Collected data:
++++
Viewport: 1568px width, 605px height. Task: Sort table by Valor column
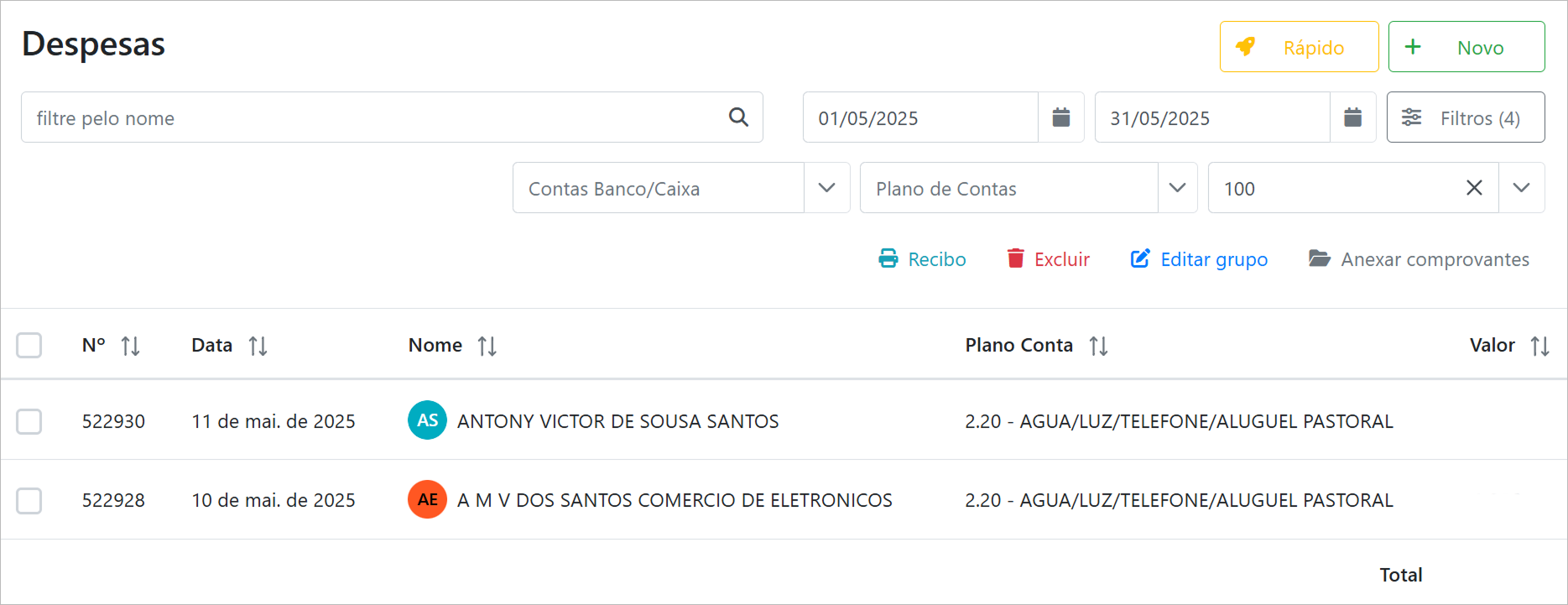click(1539, 346)
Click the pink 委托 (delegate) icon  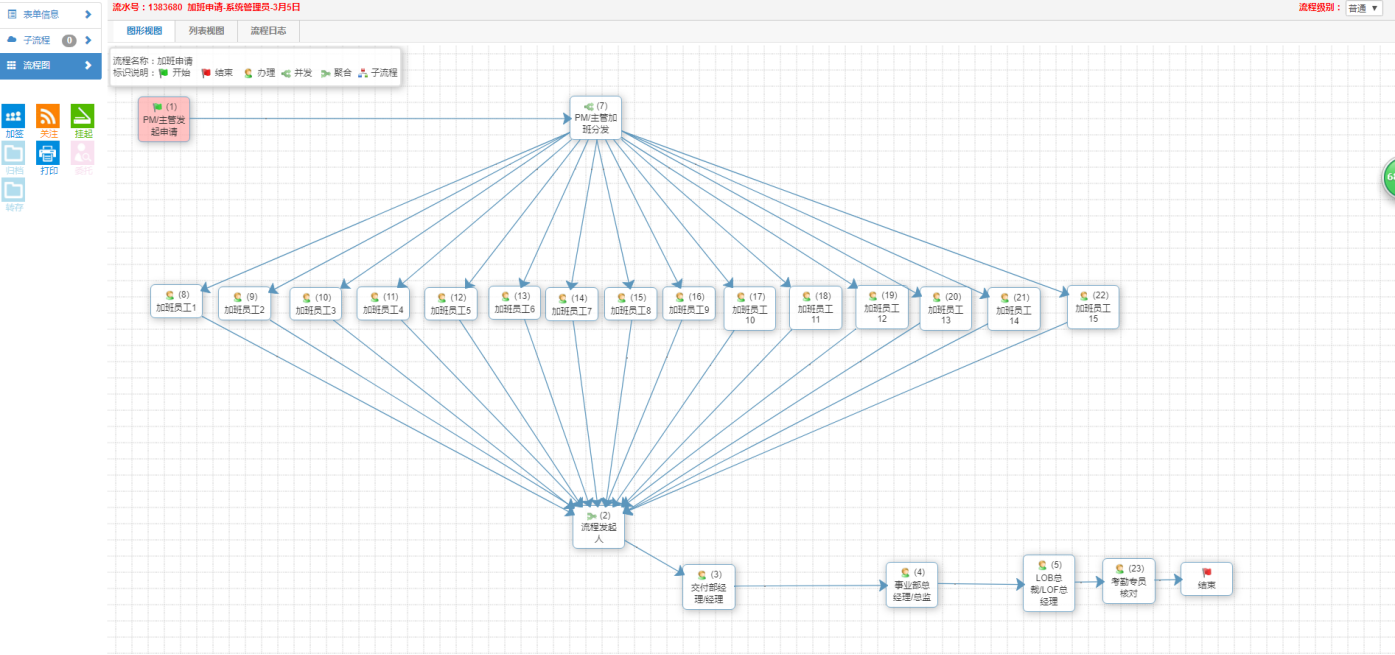point(82,153)
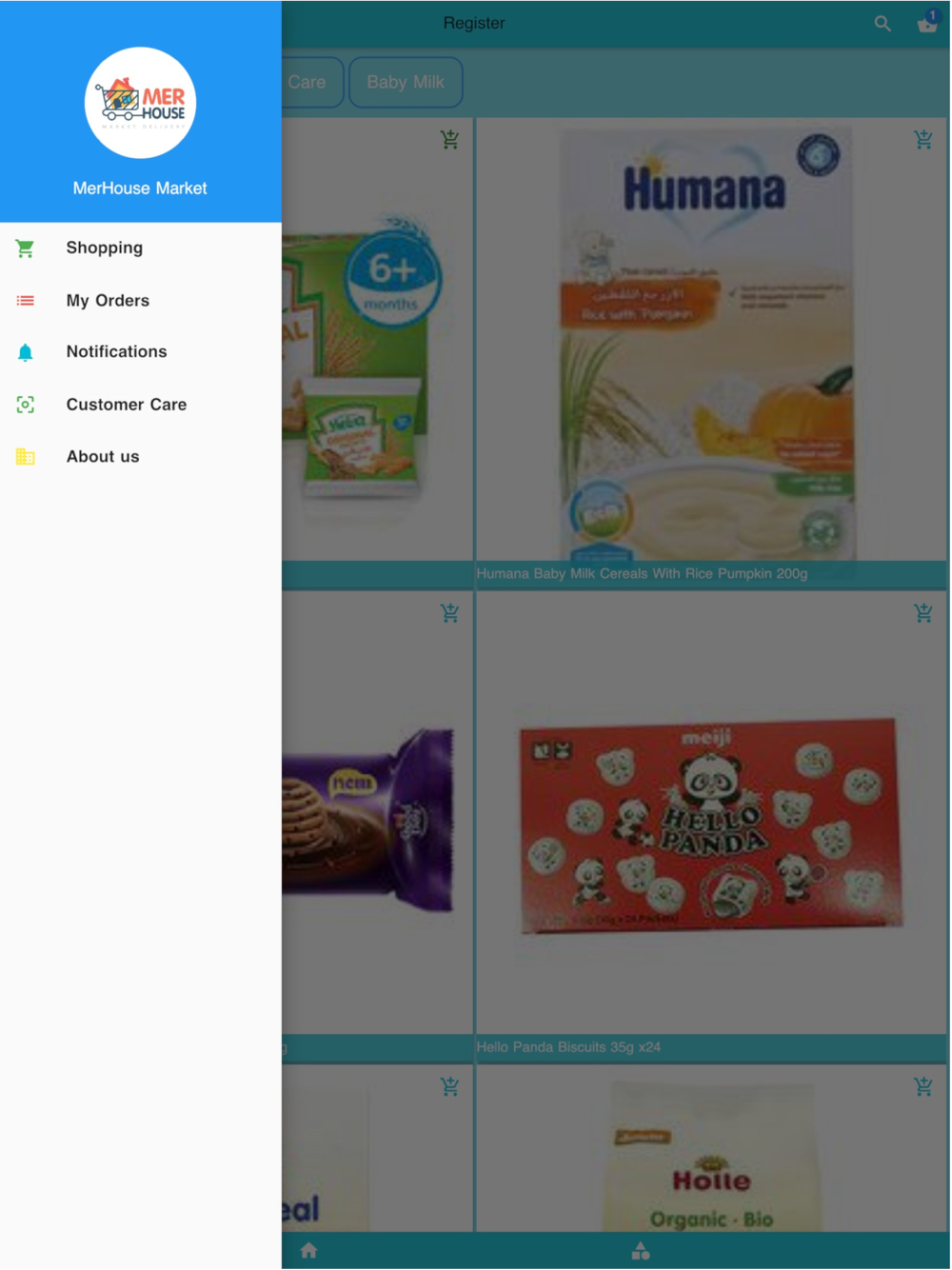Add Hello Panda Biscuits to cart
This screenshot has width=952, height=1270.
point(923,613)
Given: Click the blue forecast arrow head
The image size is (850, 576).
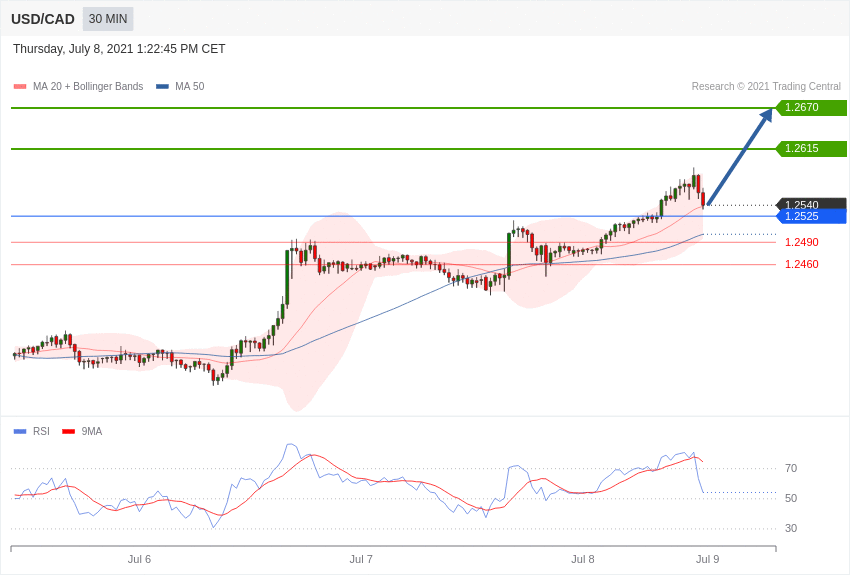Looking at the screenshot, I should (766, 115).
++++
## WHAT TO DO:
Nothing but the lines from the one holding "Given: Click the blue forecast arrow head" through the last line of the entries should be written out, exactly and inclusively, minus the pictures.

## RESPONSE TO THE EXERCISE:
Given: Click the blue forecast arrow head
The image size is (850, 576).
Looking at the screenshot, I should (766, 115).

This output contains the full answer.